Middle Eastern Yellow Dal with Spinach-Potato Dumplings

There are two popular types of yellow dal–the heavily-spiced, tomato-y Indian version and the subtle, lemon-y Middle Eastern variety. At home, we tend toward making the Middle Eastern version–especially since our favorite Middle Eastern place Al Noor went out of business.

With the soup in mind, I need something else to round the meal out. Traditionally, this would be falafel or hummus & pita, but I’d just made hummus two nights ago and require substantial motivation to bust out the falafel. I was hankering, instead, for something more like pakora. I didn’t have any chickpea flour on hand, though, so I had to rethink things a bit. I came up with lightly breaded spinach-potato dumplings–to be eaten in the dal. Traditional? Nope. Delicious? Indubitably.

Middle Eastern Yellow Dal

  • 1 large white onion, diced
  • 4 – 6 cloves of garlic, minced or pressed
  • 2 cups yellow lentils OR yellow split peas (not quite the same, but either will work; yellow lentils can be tough to find)
  • 1 tsp ground cumin
  • 1/2 tsp ground coriander seed
  • juice from 1/2 lemon (or more, to taste)
  • 9 cups of water
  • olive oil
  • salt & pepper, to taste

As you can see from the ingredients, this is a pretty simple recipe. I’ve of the school that a dal should generally be simple, letting the flavor of lentils or split peas really come through.  All you want to do is accent this flavor, not cook on top of it.

In a large pot, saute the onion and garlic in olive oil over medium heat. When the onions are soft, add in the lentils/peas, stirring well. Let the lentils/peas cook for a few minutes, then add in the water. I like to add the water piecemeal–just enough to cover everything–and cover. This allows you to control exactly how thick or thin your dal is, but also requires a little babysitting. You can probably just add all of the water, cover, and occupy yourself with something else for a good 2 hours. Lentils/split peas take a while to cook.

When the lentils/peas finally get soft and are breaking apart, add in the spices and lemon. Cook for another 15 minutes or so.

Breaded Spinach-Potato Dumplings

  • 3 medium-sized potatoes, peeled and cut into large pieces
  • 1/2 lb spinach
  • 1/4 cup flour (or chickpea flour, for gluten-free)
  • 3 tbsp cornmeal/corn flour
  • 2 tbsp almond meal
  • 2 tsp ground cumin
  • 1 tsp ground coriander seed
  • safflower oil
  • salt & pepper, to taste

Preheat your oven to 425 degrees Fahrenheit.
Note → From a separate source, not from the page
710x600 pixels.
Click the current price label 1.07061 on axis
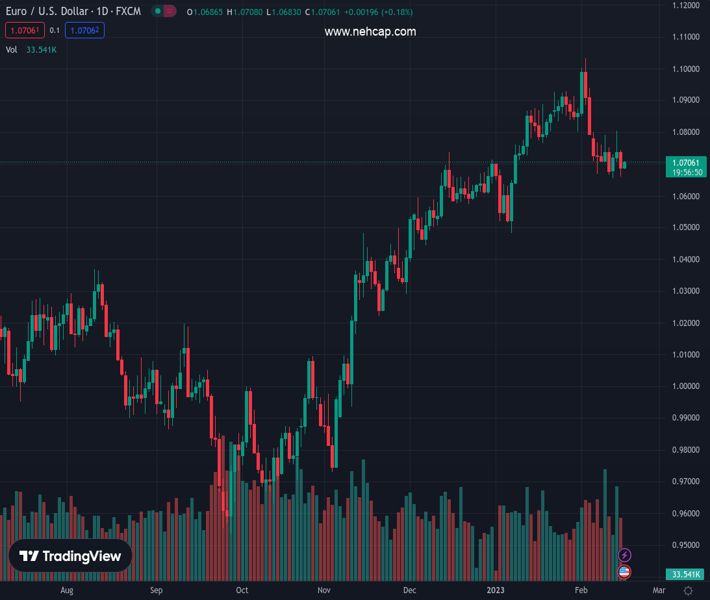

In a medium-sized saucepan, boil the potatoes until they are soft–almost as soft as if you were making mashed potatoes. If you are using fresh spinach, steam it until it’s soft, then cut it into shreds. If you’re using frozen, you can boil it for a few minutes in the same water you used for the potatoes. I used frozen, but almost always prefer fresh. In a large bowl, mash up the potatoes with the spinach. Stir in the flour. You want the mixture to be thick enough to form balls. Add more flour if needed.

In a small bowl, mix the remaining dry ingredients. Form spinach-potato mixture into balls, roll in the oil, roll in the breading, then place on a baking sheet. This should make around 18 – 20 dumplings.

Bake 20 minutes to a side, or until nicely browned and somewhat crisp.

Serve in the soup:

5 comments ↓

#1 Anonymous on 12.31.69 at 7:00 pm
#2 Jill Dieterle on 02.02.10 at 8:59 pm

This sounds delicious. Where did you get the yellow lentils? Bombay Grocers, maybe?

#3 Amy Sacksteder on 02.03.10 at 12:19 am

They're yellow split peas and they're either from the Ypsi coop or Whole Foods.

#4 Jason Penticoff on 02.03.10 at 3:41 pm

Would it kill me to use green lentils, we couldnt find yellow!

#5 Amy on 02.09.10 at 5:01 pm

Green lentils should work fine, though the soup won’t be as traditional (more of a hybrid between the Indian and Middle-Eastern versions) it should taste great. You might want to compensate with a smidge more lemon juice…always added in slow increments to taste.